Switching from OneNote to open source

What pushes people off OneNote is rarely the app and usually the lock-in: notebooks live in a proprietary format inside OneDrive, tied to a Microsoft account. So when you evaluate replacements, weight the things OneNote makes hard - owning your storage, working without a Microsoft account, and getting a clean export - over surface features, which most of these apps cover well.

Match the structure and the inputs you actually use. If the notebook-section-page hierarchy is central to how you think, favor an app that keeps that model rather than a flat note list. If you rely on freehand ink, handwriting, or stylus input, check that specifically, since pen support is the feature that varies most across open note apps. For typed notes, clippings, and attachments, the alternatives here are on solid ground.

Migration is the part that needs planning, because OneNote does not export cleanly on its own. The usual route is to pull notebooks out through an export tool into a standard format like Markdown or HTML, then import that into the new app, accepting some cleanup on heavily formatted or ink-heavy pages. Once moved, your notes sit in an open format you can back up and migrate again at will.

Related alternatives

Frequently asked questions

Is there a free open source alternative to OneNote?+

Yes. The apps here are free and open source, and unlike OneNote they store notes in open formats you can read and back up yourself. Several keep the familiar notebooks-and-sections structure, so the day-to-day feel is close while the storage is entirely yours.

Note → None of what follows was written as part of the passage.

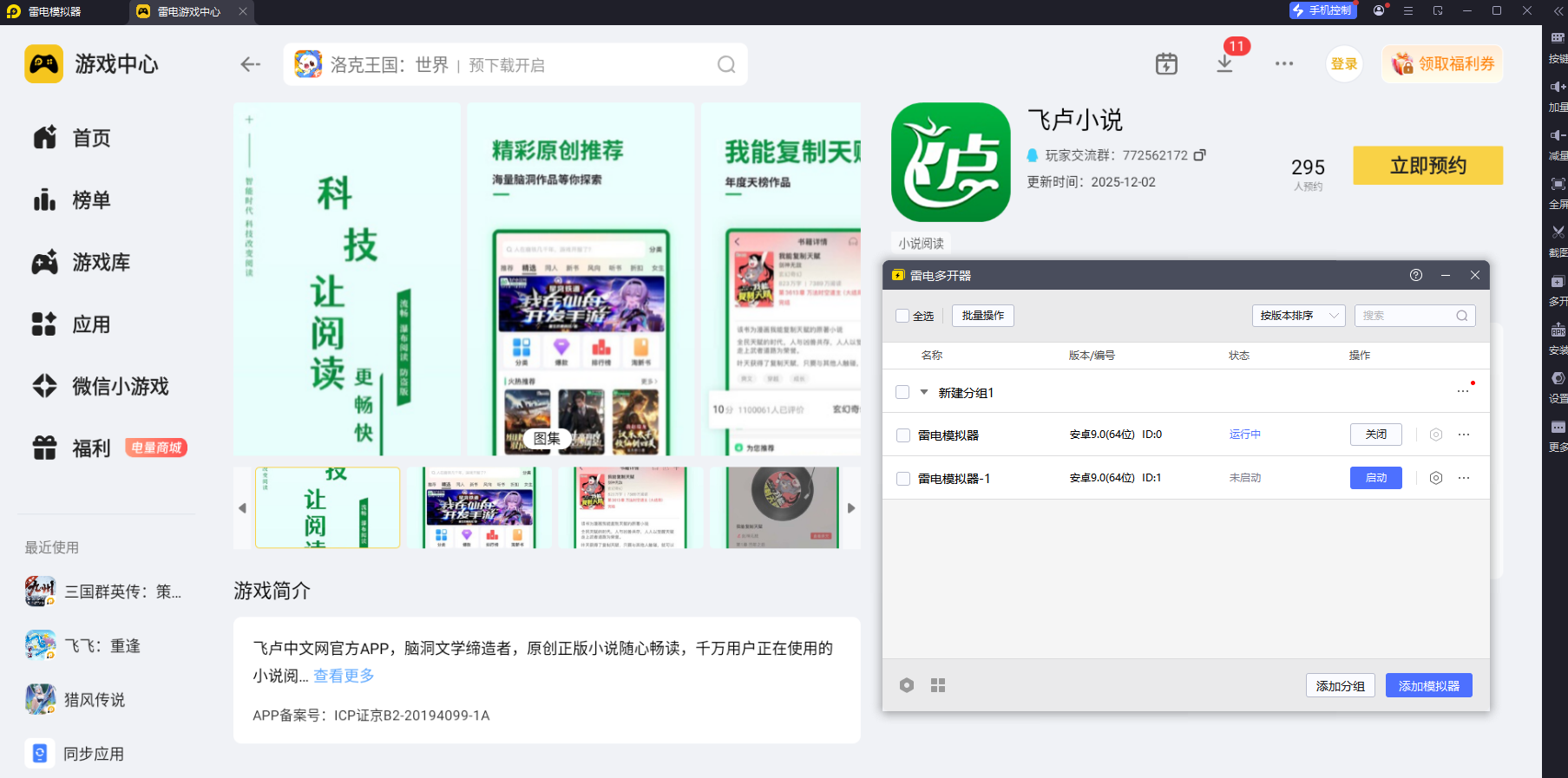
Task: Open more options for 雷电模拟器-1 row
Action: (x=1464, y=478)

Can I get my notes out of OneNote?+

You can, but OneNote does not make it effortless, which is why migration is the main planning step. The practical path is to export notebooks to a standard format such as Markdown or HTML using an export tool, then import that into your new app. Expect to tidy heavily formatted or handwritten pages after the move.

Do I still need a Microsoft account?+

No - dropping the Microsoft account requirement is one of the main reasons to switch. These apps store notes locally or sync through services you choose, including servers you host yourself. Your notes stop being tied to OneDrive and a single vendor's login.

Can I keep my notebook and section structure?+

Several of the alternatives are built around the same notebook-and-section hierarchy, so the organization you are used to carries over conceptually. How faithfully your existing structure survives depends on the export and import path, so check the structure-handling of the specific app you choose before committing a large notebook.